Q. With new traceability rules and rising ESG demands, how are manufacturers using technology to stay proactive instead of reactive?
MC: Traceability is really about staying ahead of what’s coming, not cleaning up after the fact. When manufacturers control their data from end to end, they can see issues earlier, respond faster, and meet new requirements with far less disruption. That level of visibility turns traceability from a compliance function into a clear competitive advantage.
What we’re hearing from teams here at EATS reflects that. Traceability is one of the biggest drivers behind digital transformation because it gives plants confidence that the information flowing through their operation is accurate, comprehensive, and ready to act on. When you own your data, you’re better prepared for new rules, customer demands, and ESG expectations, and you’re able to make decisions based on what’s actually happening from start to finish.
Q. You’re talking with food producers across EATS. What’s the tone of those conversations this year — curiosity, urgency, or readiness?
MC: Oh, the tone has changed significantly. For a long time, most conversations were exploratory – people wanted to understand what digital could do, but they weren’t ready to commit. Now the mood is very different. There’s a real sense of urgency because manufacturers can see the competitive gap widening between plants that digitize and plants that don’t. Instead of “Should we do this?” leaders are asking, “Where will digital make the biggest impact?” and “Do we have the right people to drive this forward?”
Q. Do you think 2025 is the year digital transformation finally shifts from optional to essential?
MC: It’s already essential. More manufacturers recognize that staying competitive means moving beyond paper and giving teams the data they need to act with confidence. We’re helping organizations build the business case where it isn’t fully defined yet, showing the operational impact and sharing real examples from peers who’ve already made the transition.
At a recent summit in New Orleans, several global brands talked openly about their journeys. The common thread across all of them was change management – focusing on ownership, using data to drive action, and empowering people to make informed decisions. That’s what turns digital transformation from a “nice to have” into something mission-critical for every facility.
Q. If you could give one piece of advice to manufacturing leaders evaluating digital safety and quality systems, what should they prioritize first: technology, culture, or ROI clarity?

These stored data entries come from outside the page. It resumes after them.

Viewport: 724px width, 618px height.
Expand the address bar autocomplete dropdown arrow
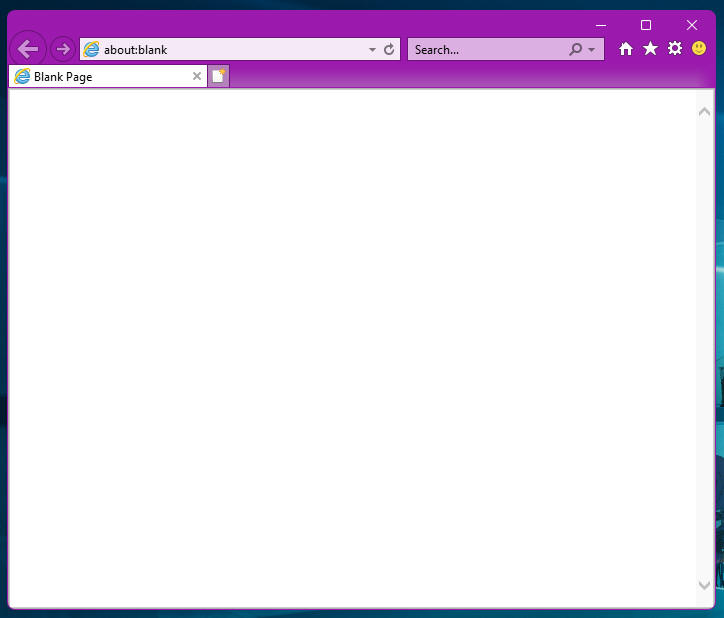tap(372, 49)
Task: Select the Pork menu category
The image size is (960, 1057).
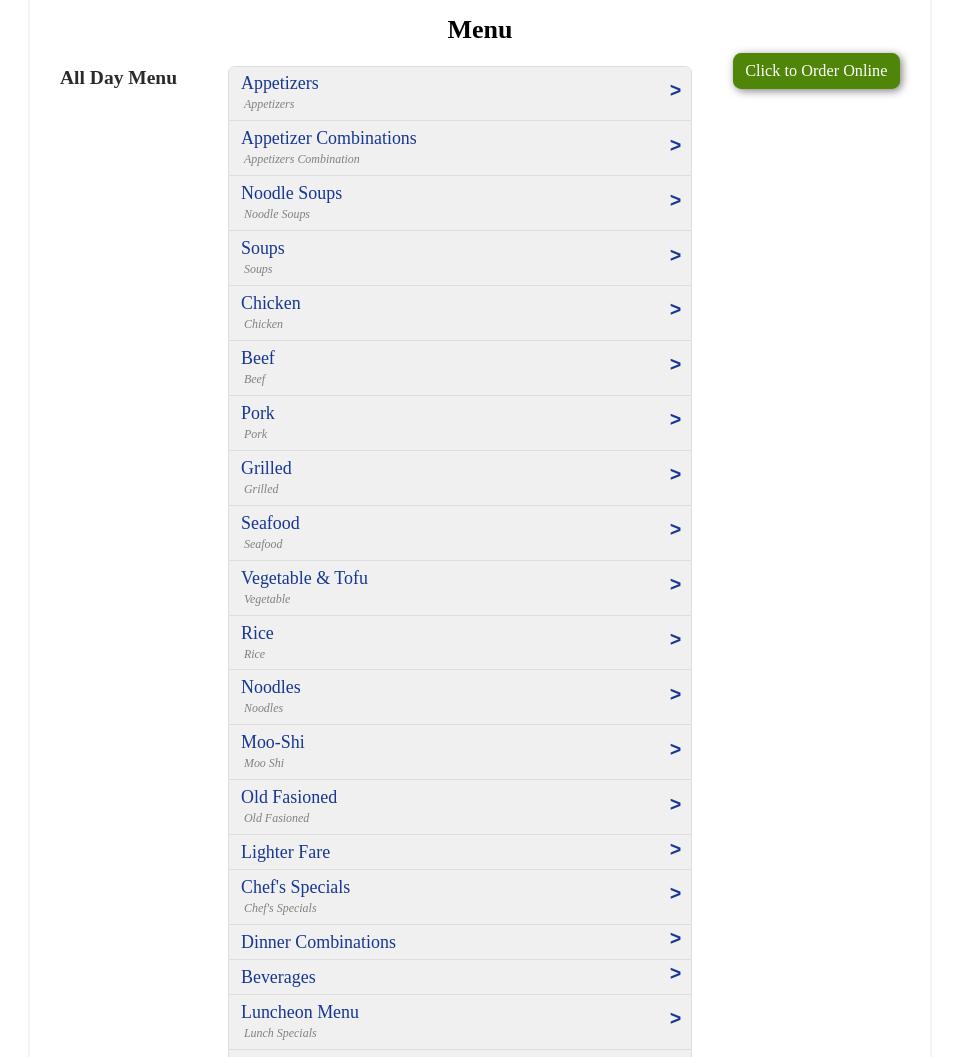Action: (x=257, y=413)
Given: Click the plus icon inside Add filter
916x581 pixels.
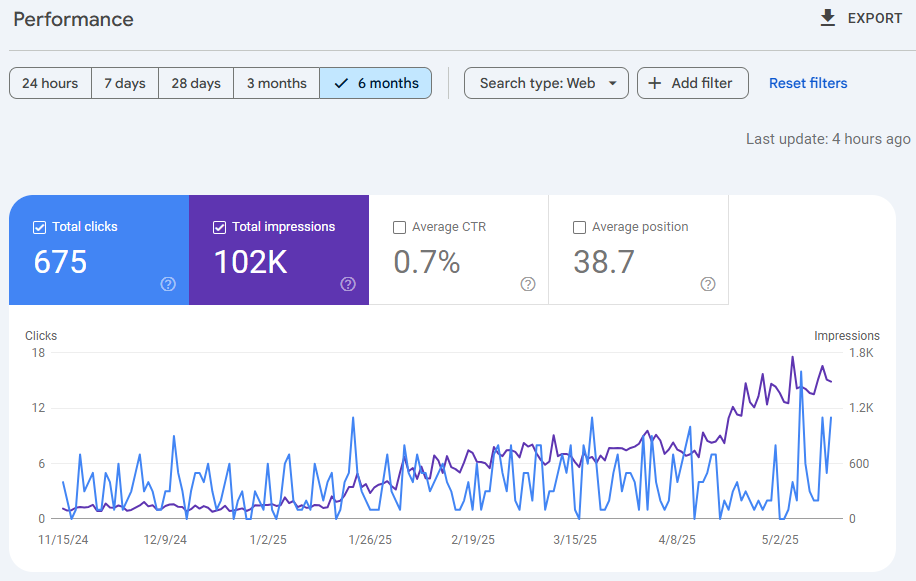Looking at the screenshot, I should pos(655,83).
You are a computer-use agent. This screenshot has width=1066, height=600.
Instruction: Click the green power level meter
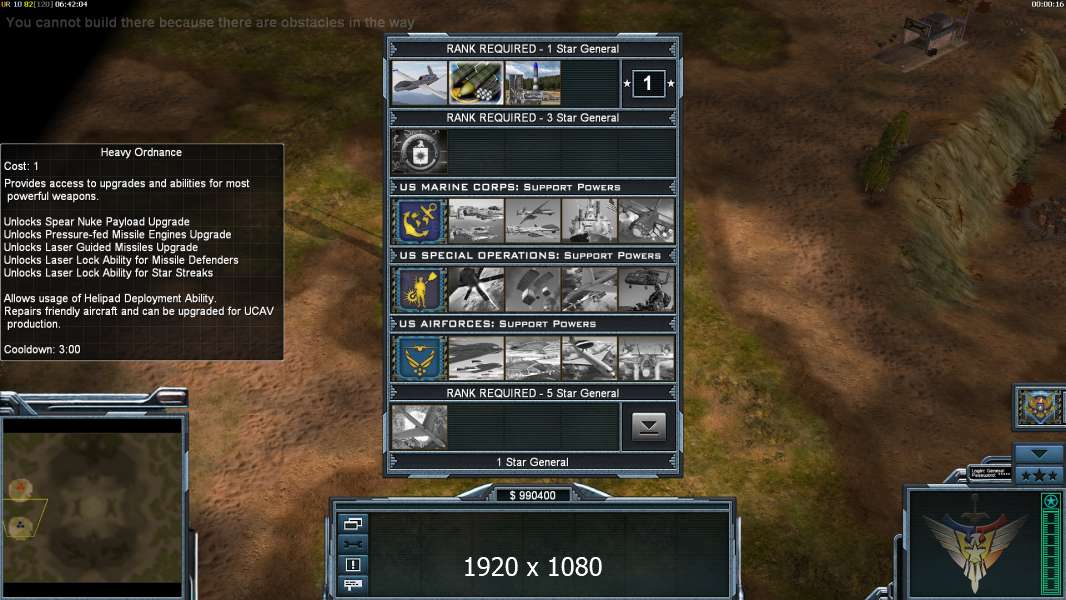click(1051, 544)
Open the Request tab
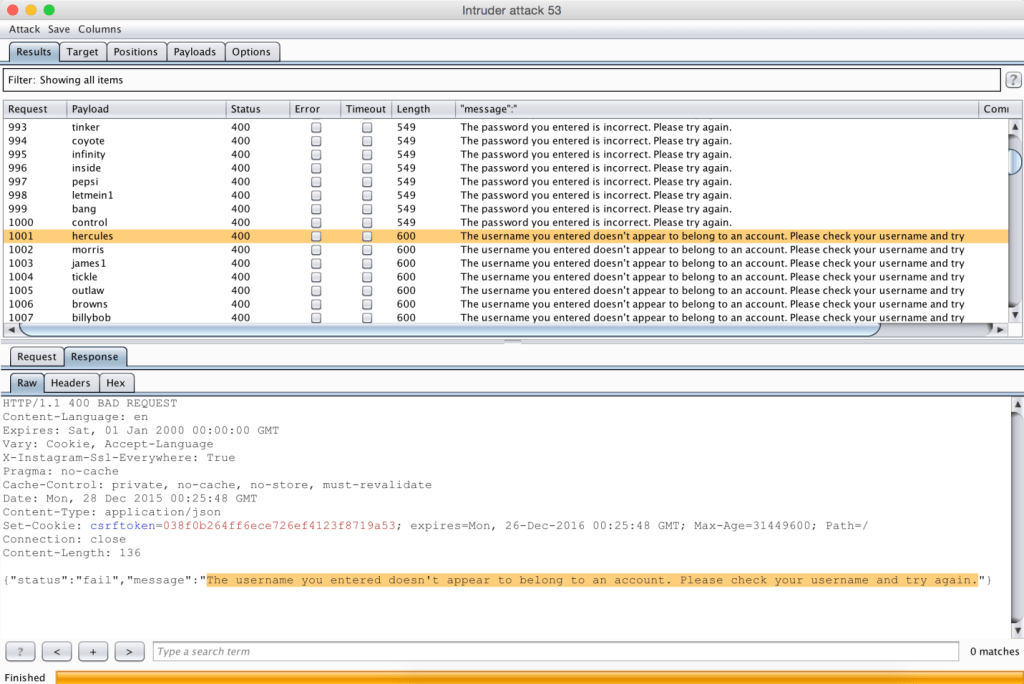Screen dimensions: 1024x684 [x=37, y=357]

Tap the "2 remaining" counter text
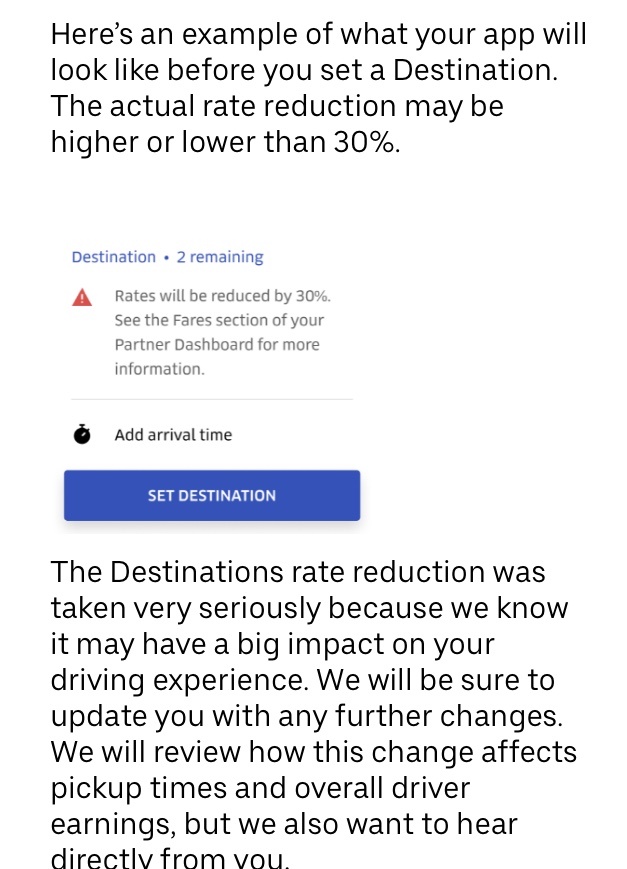click(220, 257)
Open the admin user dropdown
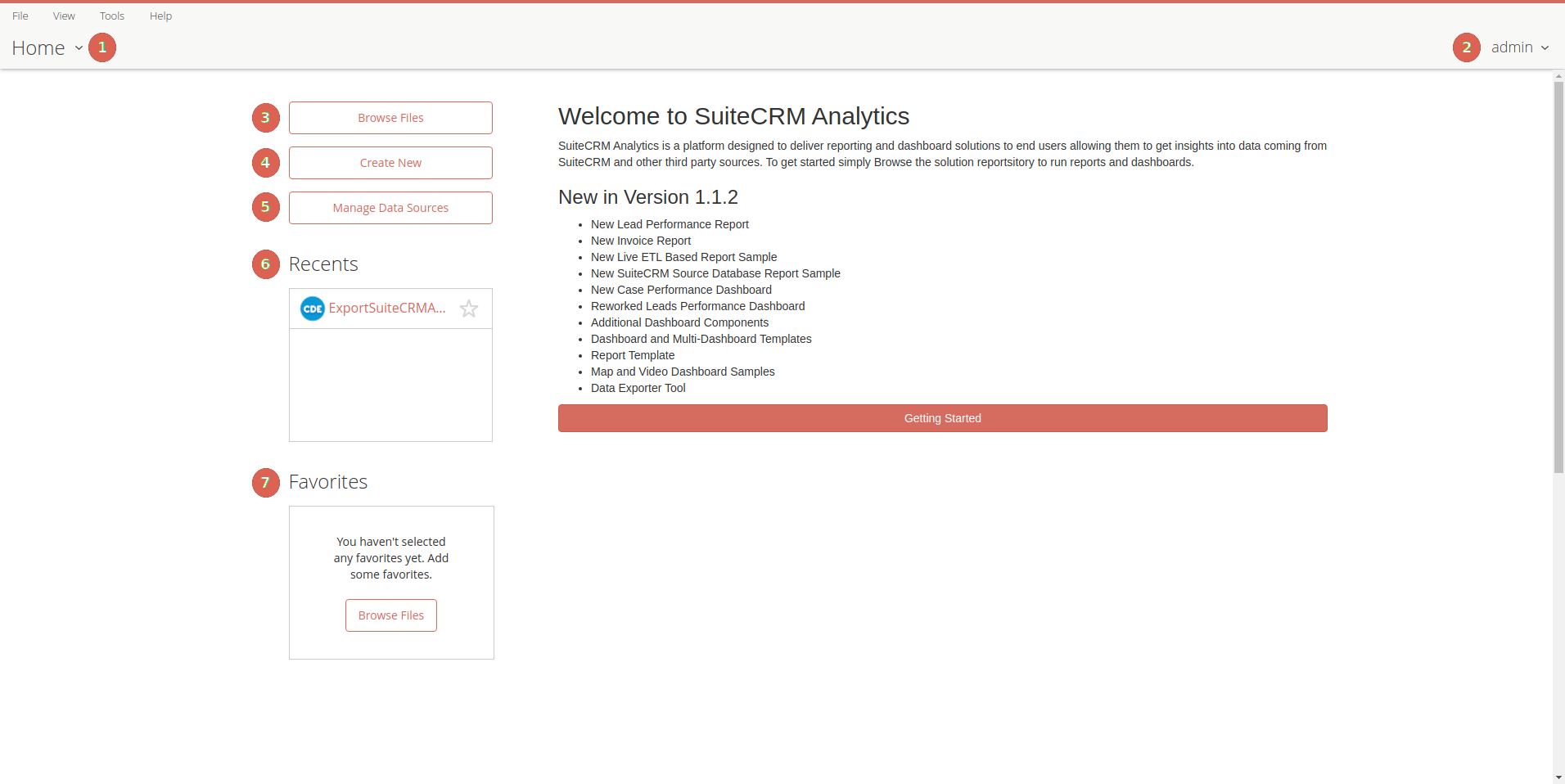The height and width of the screenshot is (784, 1565). [x=1519, y=47]
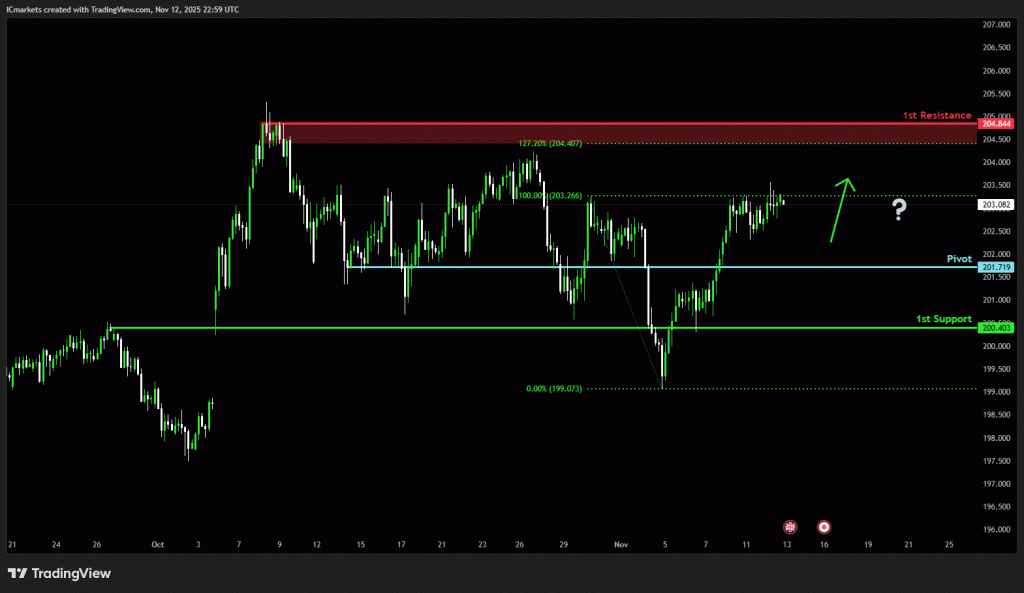Image resolution: width=1024 pixels, height=593 pixels.
Task: Click the 127.20% (204.407) Fibonacci label
Action: coord(549,144)
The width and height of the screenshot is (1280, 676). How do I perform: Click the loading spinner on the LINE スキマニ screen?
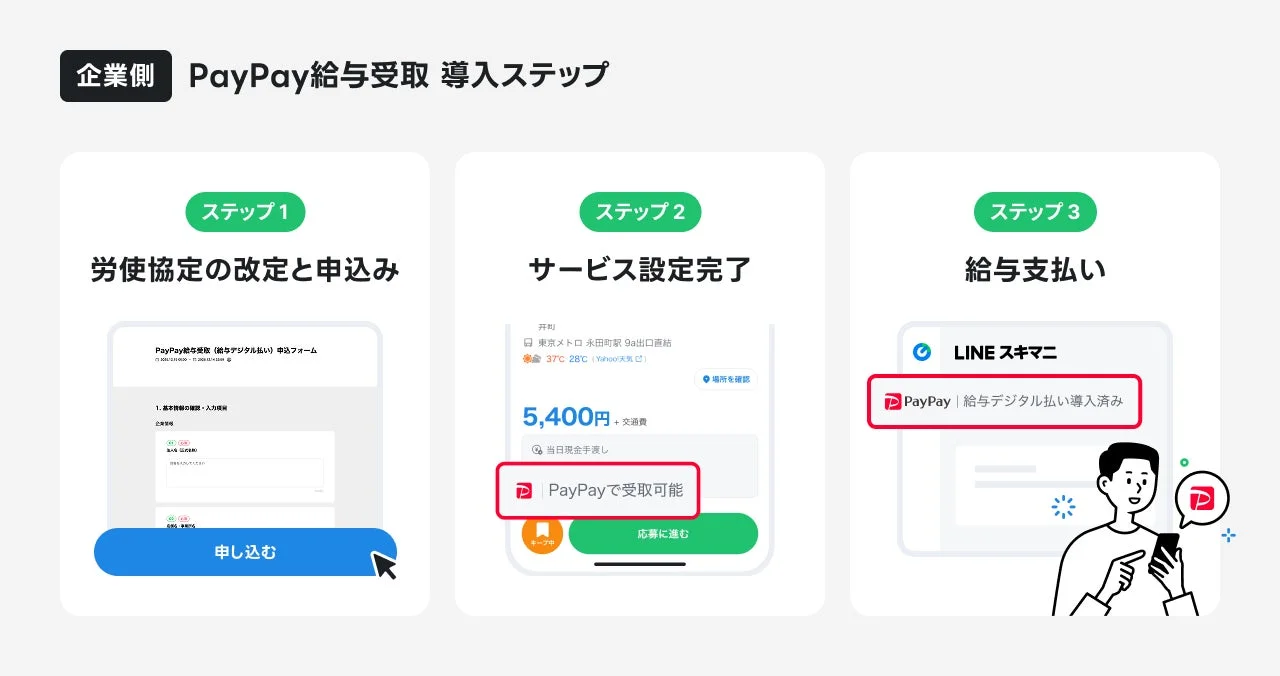pyautogui.click(x=1063, y=505)
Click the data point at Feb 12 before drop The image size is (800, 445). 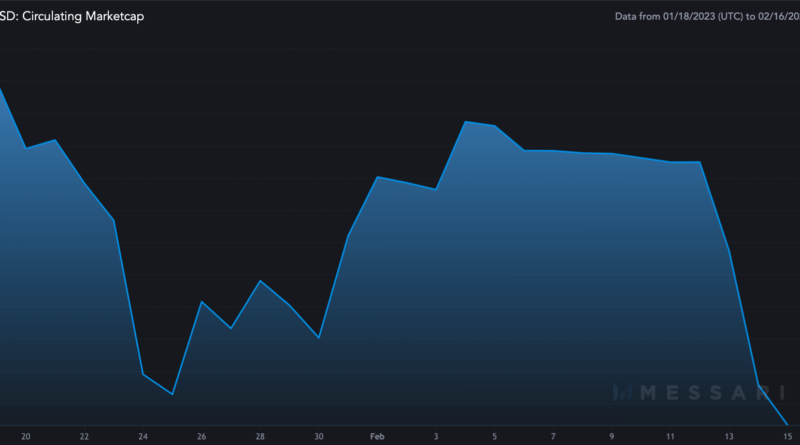tap(700, 162)
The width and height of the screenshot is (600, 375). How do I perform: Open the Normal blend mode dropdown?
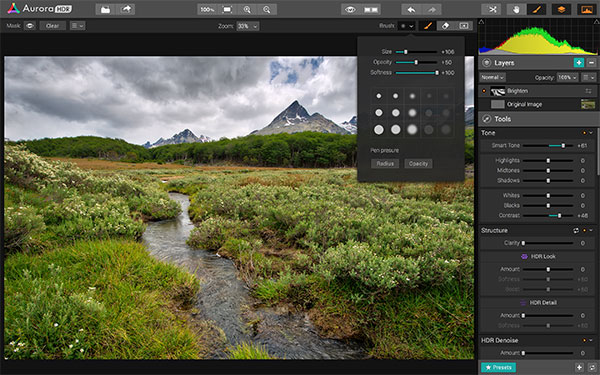tap(492, 77)
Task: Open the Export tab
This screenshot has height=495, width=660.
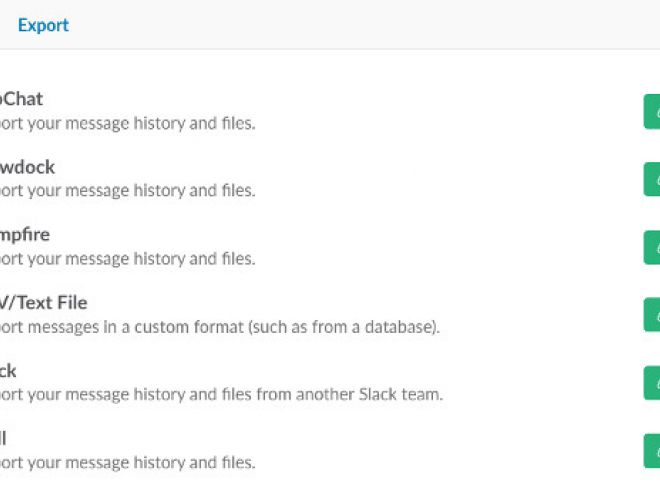Action: click(x=43, y=25)
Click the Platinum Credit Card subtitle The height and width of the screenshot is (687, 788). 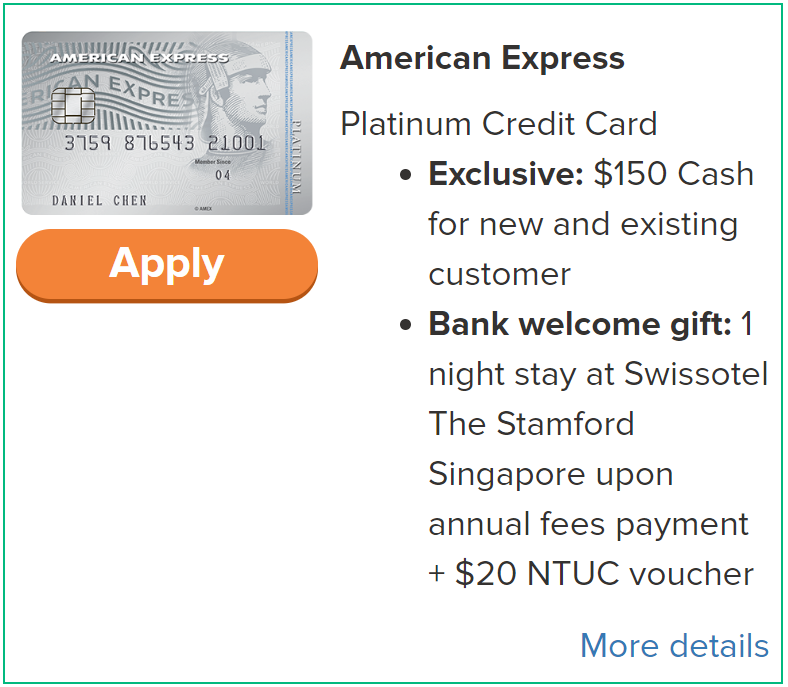499,124
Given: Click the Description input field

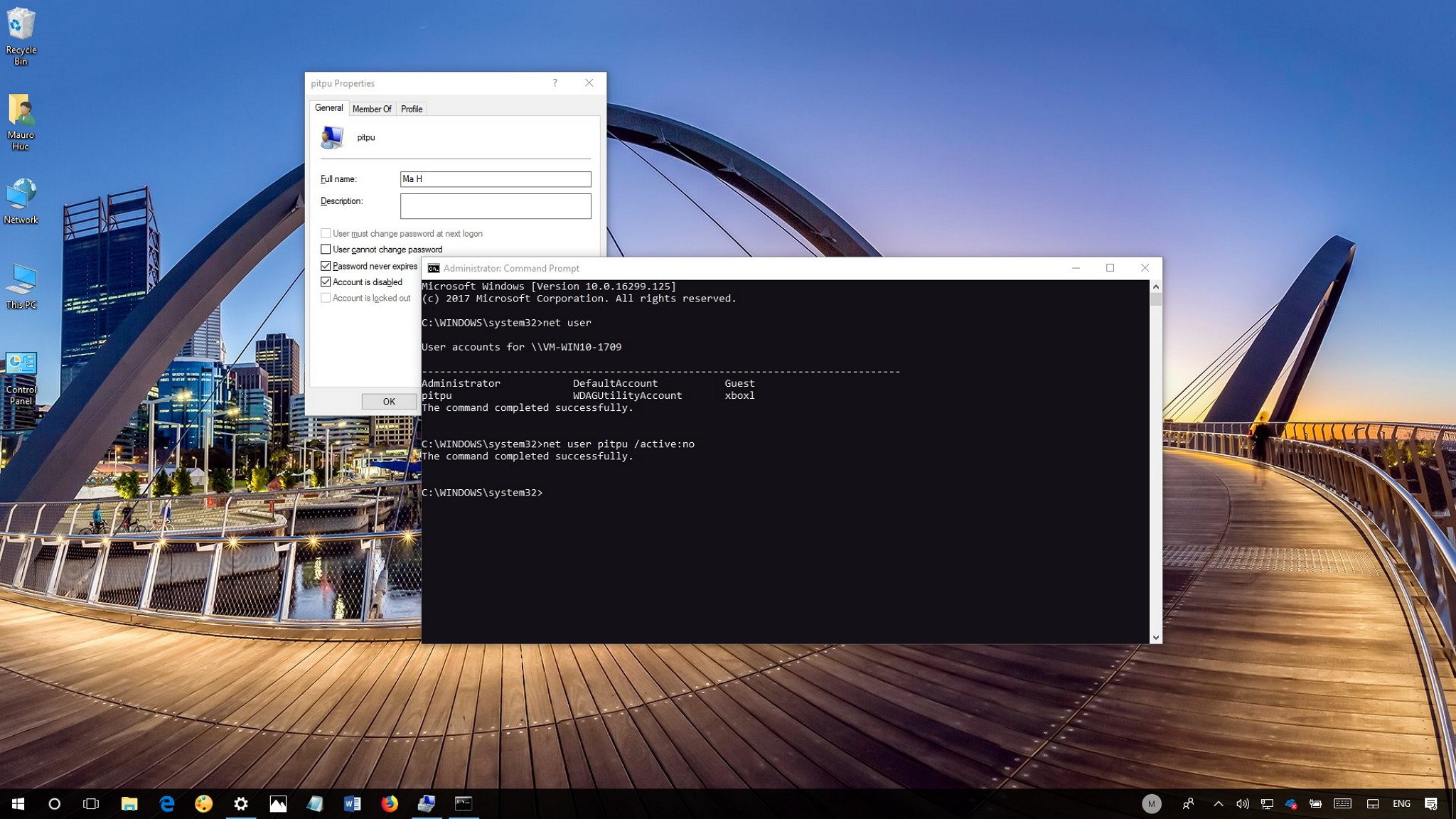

MC: Culture comes first. Even coming from a software company, I’d put culture at the top because it shapes everything that follows. When teams are aligned, open to change, and “bought into the mission,” the technology finds its place and the ROI becomes much easier to capture.
With the right culture, implementation becomes smoother, people embrace the tools, and improvements show up faster. Technology and financial outcomes fall into line when the organization is ready to adopt, learn, and keep improving. Without that foundation, even the best tools won’t deliver their full value.
Q. How do you spot the leaders who are truly ready to get this right?
MC: They’re the ones who empower their teams rather than hold all the decisions themselves. The leaders who succeed aren’t afraid to make changes, move quickly, and learn as they go – in other words, they don’t get stuck in over-analysis. They treat transformation as a journey and bring people along with them.
Practically, they start with something focused: a specific facility, a single product line, or a contained part of the operation. Then they involve frontline employees early and give them real ownership, so the system isn’t something being handed down from above. When leaders build that kind of shared commitment, momentum follows, and the entire organization feels ready to take the next step.